» **EXERCISE AIM**:
Substitute "Window" for "Viewport" in the entries below, beginning at the line that has "This screenshot has width=285, height=506." and stopping after the line that has "[x=24, y=247]", and leave everything else unchanged. Give only those lines back, with the pictures left out.

» **INPUT DATA**:

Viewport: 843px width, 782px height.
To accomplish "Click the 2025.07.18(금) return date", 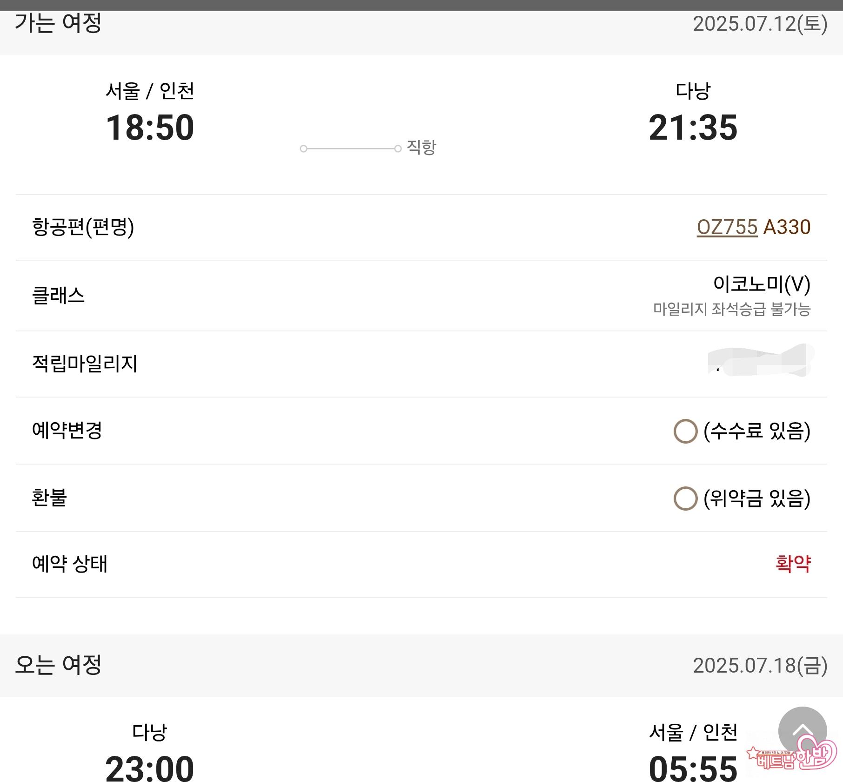I will click(760, 665).
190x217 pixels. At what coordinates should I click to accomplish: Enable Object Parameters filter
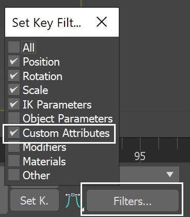click(14, 118)
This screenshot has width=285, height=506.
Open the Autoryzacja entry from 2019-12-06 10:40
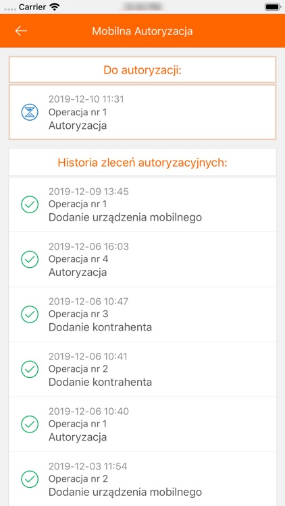coord(143,424)
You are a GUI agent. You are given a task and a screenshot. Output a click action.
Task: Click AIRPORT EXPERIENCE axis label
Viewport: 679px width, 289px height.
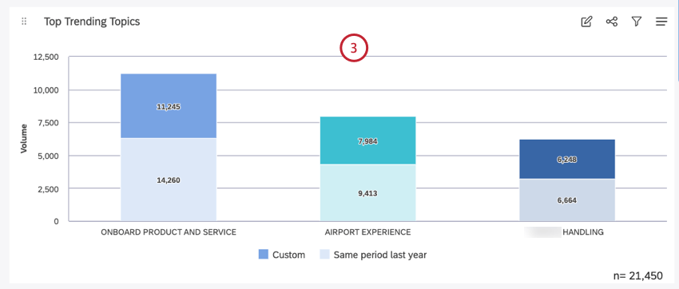(x=367, y=232)
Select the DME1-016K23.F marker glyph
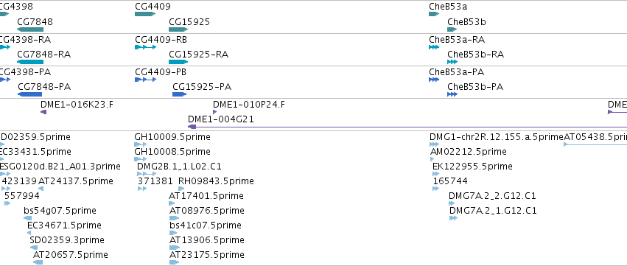The height and width of the screenshot is (266, 627). click(x=43, y=112)
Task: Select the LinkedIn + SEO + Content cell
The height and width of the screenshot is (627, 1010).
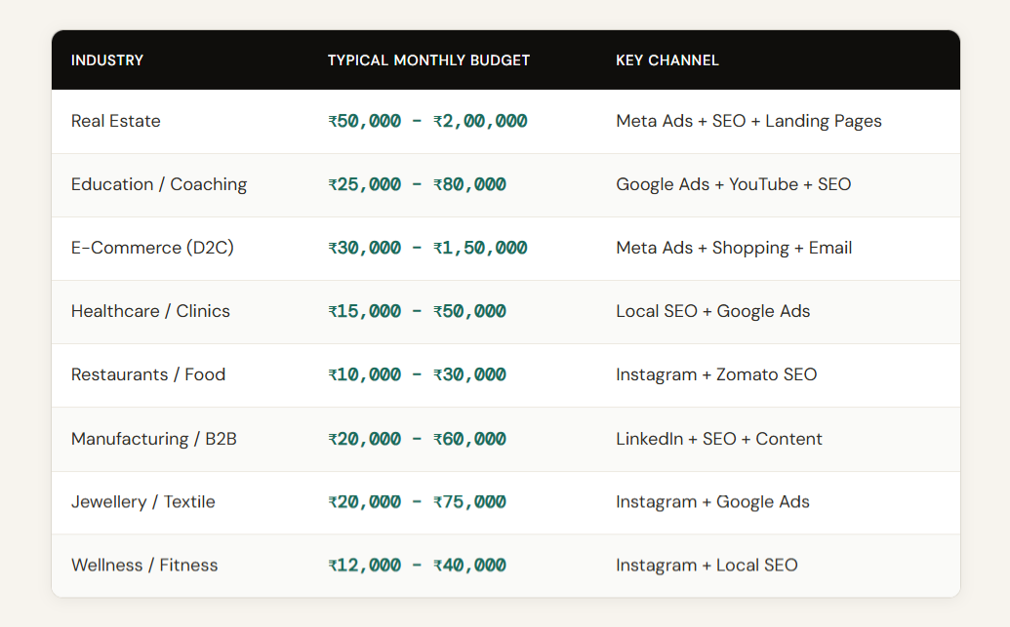Action: point(718,439)
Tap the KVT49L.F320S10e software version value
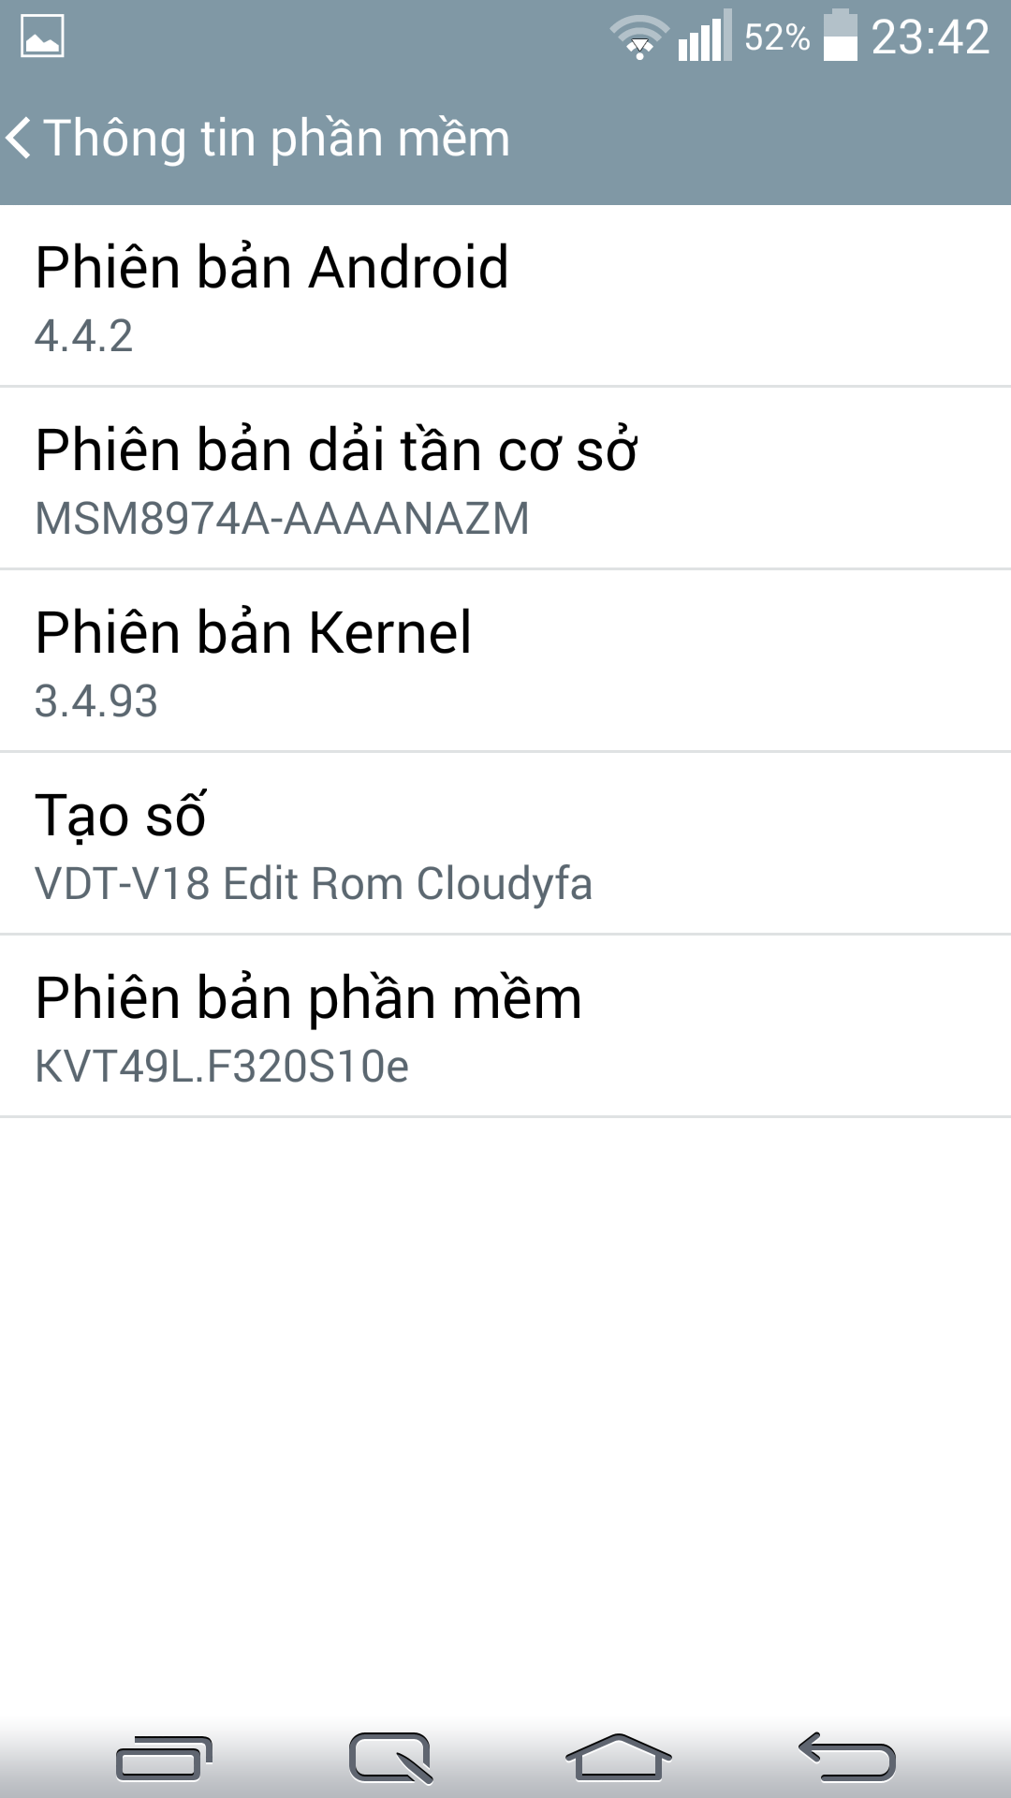 [x=222, y=1067]
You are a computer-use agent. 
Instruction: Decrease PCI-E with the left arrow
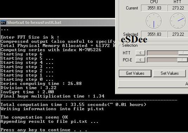(140, 60)
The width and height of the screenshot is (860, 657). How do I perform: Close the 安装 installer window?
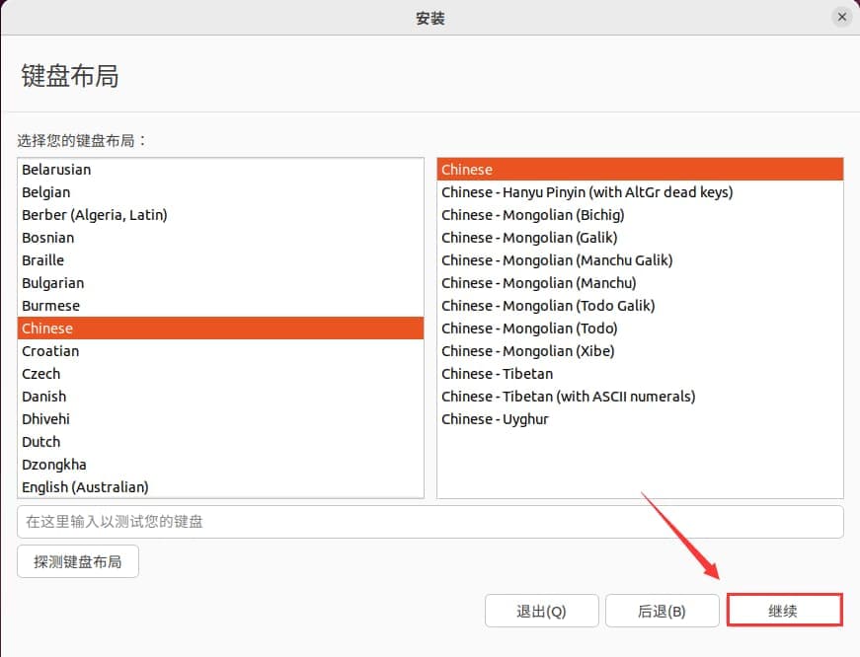click(841, 16)
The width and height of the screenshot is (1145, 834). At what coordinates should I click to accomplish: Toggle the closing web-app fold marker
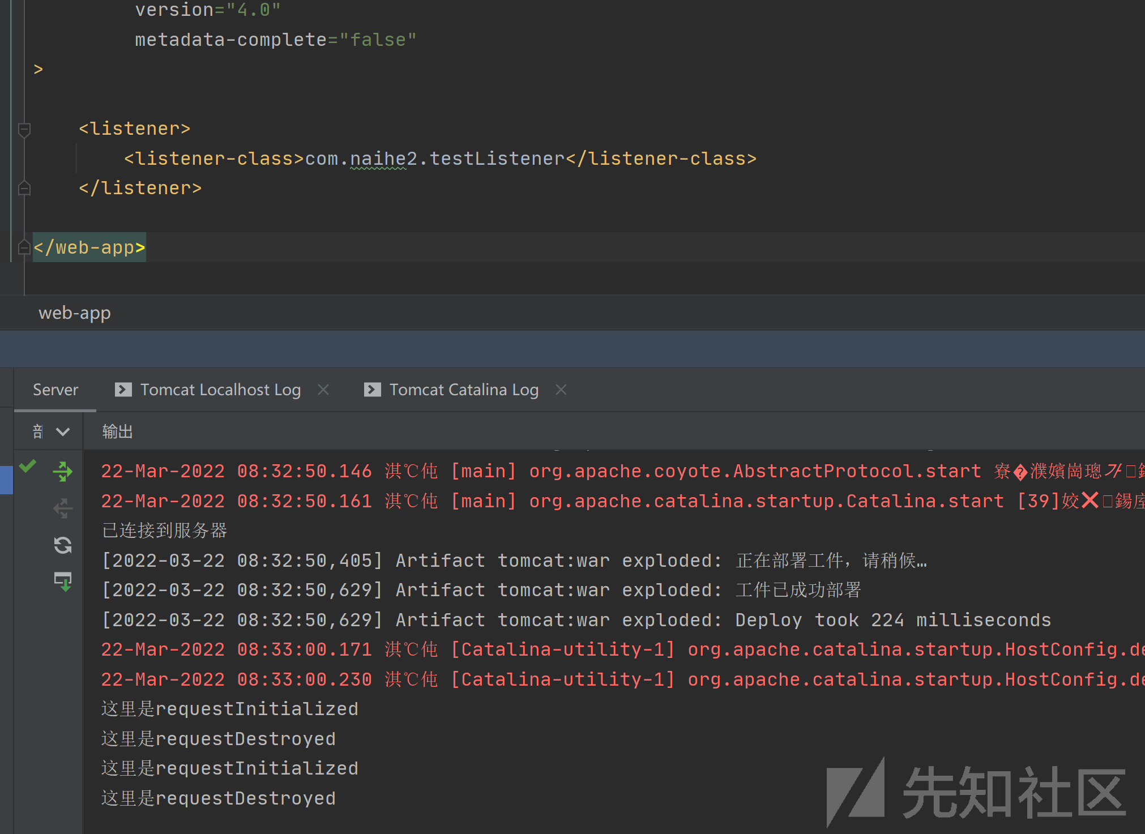[x=24, y=247]
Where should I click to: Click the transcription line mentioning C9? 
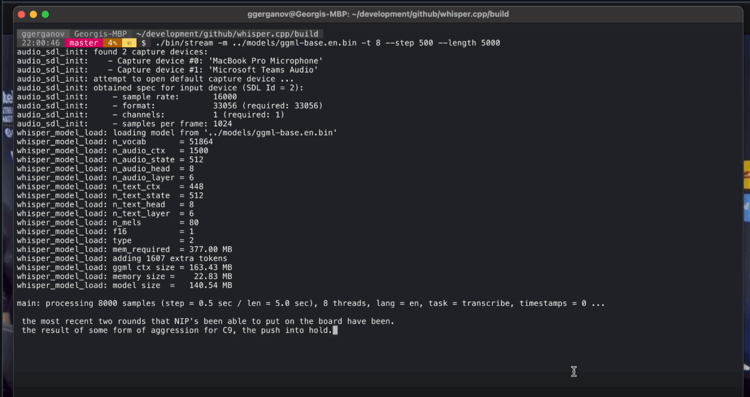pyautogui.click(x=177, y=330)
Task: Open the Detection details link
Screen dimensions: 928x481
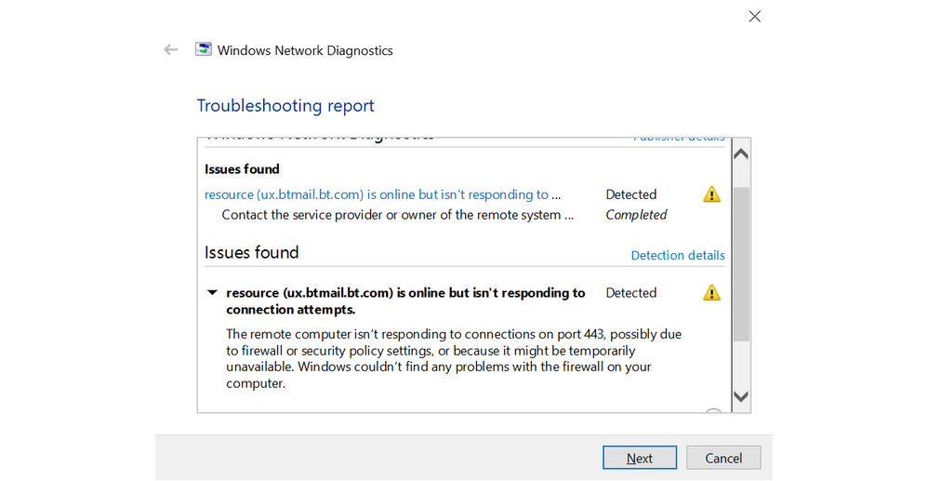Action: 677,256
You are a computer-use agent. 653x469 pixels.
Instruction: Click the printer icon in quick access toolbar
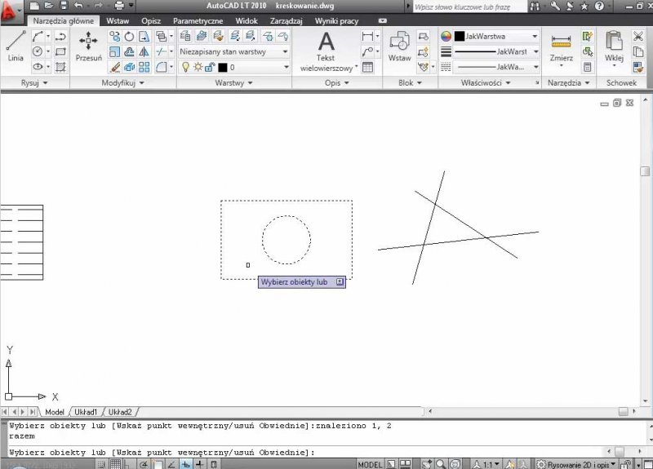(119, 6)
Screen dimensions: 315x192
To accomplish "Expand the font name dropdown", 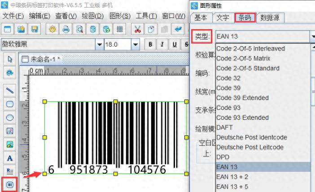I will coord(99,44).
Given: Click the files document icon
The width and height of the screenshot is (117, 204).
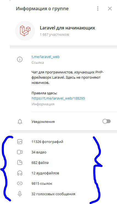Looking at the screenshot, I should (20, 163).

» **RESULT OF THIS TASK**:
This screenshot has width=285, height=506.
Open the Autoryzacja entry from 2019-12-06 10:40
coord(143,424)
You are a GUI agent. You are given a task and a screenshot. Output a click action.
Task: Click AIRPORT EXPERIENCE axis label
Window: 679px width, 289px height.
(x=367, y=232)
Select the DME1-016K23.F marker glyph
The height and width of the screenshot is (266, 627). click(x=43, y=112)
Task: Select the LinkedIn + SEO + Content cell
The height and width of the screenshot is (627, 1010).
Action: point(718,439)
Tap the KVT49L.F320S10e software version value
 [x=222, y=1067]
You are a computer-use agent. 
Instruction: Decrease PCI-E with the left arrow
(140, 60)
The width and height of the screenshot is (860, 657). How do I perform: Close the 安装 installer window?
click(841, 16)
The width and height of the screenshot is (1145, 834). At what coordinates should I click to accomplish: Toggle the closing web-app fold marker
[x=24, y=247]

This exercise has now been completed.